_Exercise brief:_
Filter the lines below, copying only those with the string "computer".

+ + +

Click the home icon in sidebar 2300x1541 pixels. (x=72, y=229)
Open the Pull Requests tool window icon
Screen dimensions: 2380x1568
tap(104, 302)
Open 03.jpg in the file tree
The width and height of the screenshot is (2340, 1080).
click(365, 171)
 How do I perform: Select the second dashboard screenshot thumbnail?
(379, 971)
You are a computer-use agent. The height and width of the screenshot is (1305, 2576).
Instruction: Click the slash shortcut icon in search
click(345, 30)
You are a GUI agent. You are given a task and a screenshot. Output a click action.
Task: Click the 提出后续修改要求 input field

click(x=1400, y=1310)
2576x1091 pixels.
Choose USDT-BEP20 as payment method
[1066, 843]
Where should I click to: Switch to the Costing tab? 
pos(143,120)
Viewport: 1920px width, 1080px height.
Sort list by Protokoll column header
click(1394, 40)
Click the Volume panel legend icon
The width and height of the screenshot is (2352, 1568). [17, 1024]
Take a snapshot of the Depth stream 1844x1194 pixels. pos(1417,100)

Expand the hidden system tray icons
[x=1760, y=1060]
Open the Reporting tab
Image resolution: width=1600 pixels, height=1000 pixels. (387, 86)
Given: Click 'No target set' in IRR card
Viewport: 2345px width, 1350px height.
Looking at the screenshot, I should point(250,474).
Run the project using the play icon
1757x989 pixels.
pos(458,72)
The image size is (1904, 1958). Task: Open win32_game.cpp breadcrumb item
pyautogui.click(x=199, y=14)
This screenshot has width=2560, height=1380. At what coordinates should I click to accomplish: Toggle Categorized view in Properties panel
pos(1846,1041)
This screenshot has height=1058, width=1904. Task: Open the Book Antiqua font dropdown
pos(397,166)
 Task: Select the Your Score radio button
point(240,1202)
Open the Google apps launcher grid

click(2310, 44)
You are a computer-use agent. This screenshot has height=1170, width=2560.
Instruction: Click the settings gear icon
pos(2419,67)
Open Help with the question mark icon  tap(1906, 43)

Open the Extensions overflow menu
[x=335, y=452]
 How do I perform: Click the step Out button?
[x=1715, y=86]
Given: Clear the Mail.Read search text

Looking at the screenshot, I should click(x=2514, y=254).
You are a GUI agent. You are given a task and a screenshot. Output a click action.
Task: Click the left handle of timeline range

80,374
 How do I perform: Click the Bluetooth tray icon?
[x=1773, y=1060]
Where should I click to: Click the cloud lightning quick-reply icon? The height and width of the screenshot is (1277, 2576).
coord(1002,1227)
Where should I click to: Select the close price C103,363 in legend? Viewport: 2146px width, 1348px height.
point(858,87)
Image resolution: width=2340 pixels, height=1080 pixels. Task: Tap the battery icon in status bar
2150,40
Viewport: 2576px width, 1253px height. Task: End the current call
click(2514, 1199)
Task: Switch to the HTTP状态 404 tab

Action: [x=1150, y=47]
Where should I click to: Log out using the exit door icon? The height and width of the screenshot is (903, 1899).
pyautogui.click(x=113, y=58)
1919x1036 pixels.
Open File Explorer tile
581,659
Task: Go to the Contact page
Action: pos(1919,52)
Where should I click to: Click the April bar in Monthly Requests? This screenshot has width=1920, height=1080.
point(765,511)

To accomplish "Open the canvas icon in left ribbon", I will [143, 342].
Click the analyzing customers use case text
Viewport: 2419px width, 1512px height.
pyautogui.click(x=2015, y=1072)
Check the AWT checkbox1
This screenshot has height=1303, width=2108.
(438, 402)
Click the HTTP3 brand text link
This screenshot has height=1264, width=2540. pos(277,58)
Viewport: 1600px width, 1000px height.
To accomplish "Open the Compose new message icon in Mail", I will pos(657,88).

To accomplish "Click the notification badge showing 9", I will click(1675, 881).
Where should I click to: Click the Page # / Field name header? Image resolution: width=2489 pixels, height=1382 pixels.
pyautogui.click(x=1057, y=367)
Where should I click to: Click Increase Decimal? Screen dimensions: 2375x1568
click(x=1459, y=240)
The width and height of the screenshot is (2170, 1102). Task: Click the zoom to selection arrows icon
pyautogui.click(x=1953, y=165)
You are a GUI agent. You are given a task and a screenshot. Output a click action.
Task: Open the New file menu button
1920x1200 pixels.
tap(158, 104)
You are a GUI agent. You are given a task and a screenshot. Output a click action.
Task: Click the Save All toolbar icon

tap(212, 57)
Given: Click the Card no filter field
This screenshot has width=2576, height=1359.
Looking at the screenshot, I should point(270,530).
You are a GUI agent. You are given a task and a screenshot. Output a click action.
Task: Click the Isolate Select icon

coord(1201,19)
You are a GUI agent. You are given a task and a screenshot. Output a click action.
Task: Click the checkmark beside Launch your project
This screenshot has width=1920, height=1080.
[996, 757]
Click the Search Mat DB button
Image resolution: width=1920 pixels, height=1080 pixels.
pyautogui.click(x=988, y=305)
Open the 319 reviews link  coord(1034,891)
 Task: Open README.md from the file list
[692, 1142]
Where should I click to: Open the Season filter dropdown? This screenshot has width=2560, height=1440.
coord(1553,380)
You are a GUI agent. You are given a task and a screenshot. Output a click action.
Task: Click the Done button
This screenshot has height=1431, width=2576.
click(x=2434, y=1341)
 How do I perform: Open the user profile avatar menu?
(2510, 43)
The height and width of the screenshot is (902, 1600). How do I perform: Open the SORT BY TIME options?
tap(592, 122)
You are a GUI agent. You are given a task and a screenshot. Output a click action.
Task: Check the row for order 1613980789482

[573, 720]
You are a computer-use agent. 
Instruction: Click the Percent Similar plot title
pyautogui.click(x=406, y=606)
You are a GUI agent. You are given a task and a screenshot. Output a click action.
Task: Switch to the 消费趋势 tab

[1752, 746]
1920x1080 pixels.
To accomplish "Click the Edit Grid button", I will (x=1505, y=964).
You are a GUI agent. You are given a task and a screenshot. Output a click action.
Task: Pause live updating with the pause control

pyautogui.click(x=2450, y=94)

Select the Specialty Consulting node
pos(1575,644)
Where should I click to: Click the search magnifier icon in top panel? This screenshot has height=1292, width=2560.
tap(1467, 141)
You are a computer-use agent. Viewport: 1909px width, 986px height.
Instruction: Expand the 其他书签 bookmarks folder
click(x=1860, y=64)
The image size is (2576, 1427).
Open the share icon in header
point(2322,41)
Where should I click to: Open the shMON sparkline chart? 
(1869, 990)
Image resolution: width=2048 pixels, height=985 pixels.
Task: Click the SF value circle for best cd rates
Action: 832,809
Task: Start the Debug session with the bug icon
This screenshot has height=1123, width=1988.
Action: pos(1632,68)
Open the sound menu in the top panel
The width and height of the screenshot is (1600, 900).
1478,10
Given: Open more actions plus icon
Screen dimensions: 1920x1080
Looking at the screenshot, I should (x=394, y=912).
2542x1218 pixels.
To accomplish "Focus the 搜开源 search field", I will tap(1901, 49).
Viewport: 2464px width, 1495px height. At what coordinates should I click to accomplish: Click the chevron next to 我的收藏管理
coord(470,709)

+ + +

_Task solution:_
You are a computer-use agent. The height and width of the screenshot is (1305, 2576).
You are a computer-use agent. This screenshot has height=1170, width=2560.
You are a computer-use agent. 
You are a computer-use agent. Viewport: 1909px width, 986px height.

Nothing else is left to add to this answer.